# My new sawbench



## andrewr79 (Dec 17, 2011)

I decided to have a go at building a traditional style sawbench and thought I'd share the results since I'm really pleased with it. It's just pine so is nice and light, but the joins make it nice and sturdy as well. A second one is in the works with the glue drying while I type.

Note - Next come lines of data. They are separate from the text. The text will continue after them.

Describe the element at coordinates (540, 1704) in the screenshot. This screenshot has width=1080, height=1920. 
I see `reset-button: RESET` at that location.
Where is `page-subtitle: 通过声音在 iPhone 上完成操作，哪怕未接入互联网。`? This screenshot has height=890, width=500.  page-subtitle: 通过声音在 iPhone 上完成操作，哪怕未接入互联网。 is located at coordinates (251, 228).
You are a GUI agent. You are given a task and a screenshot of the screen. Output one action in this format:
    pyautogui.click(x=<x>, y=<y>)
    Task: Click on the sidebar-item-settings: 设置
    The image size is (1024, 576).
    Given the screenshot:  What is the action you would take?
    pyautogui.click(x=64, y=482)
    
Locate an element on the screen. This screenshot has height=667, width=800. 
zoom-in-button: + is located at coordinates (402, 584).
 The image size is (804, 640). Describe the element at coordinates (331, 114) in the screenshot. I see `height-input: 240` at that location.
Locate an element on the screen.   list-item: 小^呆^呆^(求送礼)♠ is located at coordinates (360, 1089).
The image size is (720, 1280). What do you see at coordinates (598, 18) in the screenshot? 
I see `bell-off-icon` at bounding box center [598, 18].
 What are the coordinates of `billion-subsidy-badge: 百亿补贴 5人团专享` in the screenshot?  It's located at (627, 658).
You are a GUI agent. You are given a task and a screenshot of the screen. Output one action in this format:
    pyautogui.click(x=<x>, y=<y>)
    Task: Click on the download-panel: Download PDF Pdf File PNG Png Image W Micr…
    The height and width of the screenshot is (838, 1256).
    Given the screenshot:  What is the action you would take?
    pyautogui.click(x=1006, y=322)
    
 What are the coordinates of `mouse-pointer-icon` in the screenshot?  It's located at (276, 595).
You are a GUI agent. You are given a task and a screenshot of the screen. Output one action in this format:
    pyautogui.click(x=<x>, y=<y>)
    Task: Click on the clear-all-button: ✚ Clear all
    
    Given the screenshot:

Full breakdown of how I made it on my blog if interested.

Cheers
Andrew


----------



## jusfine (May 22, 2010)

Thanks Andrew! Well done.

Should have had one of those when I was framing…


----------



## swirt (Apr 6, 2010)

That's a nice design. Interesting use of the Dogs.


----------



## doordude (Mar 26, 2010)

nice bench. Now get to work!


----------



## tuffruss (Nov 17, 2011)

Nice bench. The dogs are a great idea But it looks almost too nice to use at least until you make the saw mark on it. Russ


----------



## andrewr79 (Dec 17, 2011)

Thanks for the nice feedback guys - I finished the partner to it Monday, but without the V cutout and dogs. This one was used to make all the cuts except the lap joints on the legs and it worked really well.

Russ - it's got a couple of coats of a mix of boiled linseed and beeswax on it - I've got the same on my workbench top and it's still looking good, but if it does get a little too beat up I get the fun of making another set and improving on this design.


----------